Re: [PATCH] hack to debug acpiphp crash

From: Igor Mammedov
Date: Tue Jul 25 2023 - 04:07:37 EST


On Mon, 24 Jul 2023 21:52:34 -0400
Woody Suwalski <terraluna977@xxxxxxxxx> wrote:

> Igor Mammedov wrote:
> > Woody thanks for testing,
> >
> > can you try following patch which will try to workaround NULL bus->self if it's
> > a really cuplrit and print an extra debug information.
> > Add following to kernel command line(make sure that CONFIG_DYNAMIC_DEBUG is enabled):
> >
> > dyndbg="file drivers/pci/access.c +p; file drivers/pci/hotplug/acpiphp_glue.c +p; file drivers/pci/bus.c +p; file drivers/pci/pci.c +p; file drivers/pci/setup-bus.c +p" ignore_loglevel
> >
> > What I find odd in you logs is that enable_slot() is called while native PCIe
> > should be used.

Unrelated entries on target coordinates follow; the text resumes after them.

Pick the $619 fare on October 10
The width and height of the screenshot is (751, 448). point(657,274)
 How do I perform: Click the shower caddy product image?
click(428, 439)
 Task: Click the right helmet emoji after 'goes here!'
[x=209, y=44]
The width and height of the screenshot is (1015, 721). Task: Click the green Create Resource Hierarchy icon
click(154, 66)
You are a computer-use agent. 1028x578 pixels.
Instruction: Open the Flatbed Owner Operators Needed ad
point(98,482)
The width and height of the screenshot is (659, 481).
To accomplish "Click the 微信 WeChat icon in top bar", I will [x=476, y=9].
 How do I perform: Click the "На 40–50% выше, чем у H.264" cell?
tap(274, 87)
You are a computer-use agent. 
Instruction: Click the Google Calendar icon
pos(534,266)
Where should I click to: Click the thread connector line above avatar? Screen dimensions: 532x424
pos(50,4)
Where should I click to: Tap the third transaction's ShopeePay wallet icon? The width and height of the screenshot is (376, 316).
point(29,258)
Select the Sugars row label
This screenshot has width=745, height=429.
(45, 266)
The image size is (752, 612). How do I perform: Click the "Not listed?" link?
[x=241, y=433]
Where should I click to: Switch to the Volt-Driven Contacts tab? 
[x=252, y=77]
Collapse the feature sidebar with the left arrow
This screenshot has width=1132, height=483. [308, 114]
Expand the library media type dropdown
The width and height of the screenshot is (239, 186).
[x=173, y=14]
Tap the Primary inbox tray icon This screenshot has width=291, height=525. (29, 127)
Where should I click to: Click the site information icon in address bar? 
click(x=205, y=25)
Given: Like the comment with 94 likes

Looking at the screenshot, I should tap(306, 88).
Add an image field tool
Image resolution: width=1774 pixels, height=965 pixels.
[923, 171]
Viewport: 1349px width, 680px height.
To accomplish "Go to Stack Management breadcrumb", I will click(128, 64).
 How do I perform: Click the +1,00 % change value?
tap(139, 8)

Additional info might help to understand what's going on:
> > 1: 'lspci' output
> > 2: DSDT and all SSDT ACPI tables (you can use 'acpidump -b' to get them).
> >
> > Signed-off-by: Igor Mammedov <imammedo@xxxxxxxxxx>
[...]
> >
> > /**
> Unfortunately the patch above does not seem to prevent the kernel crash.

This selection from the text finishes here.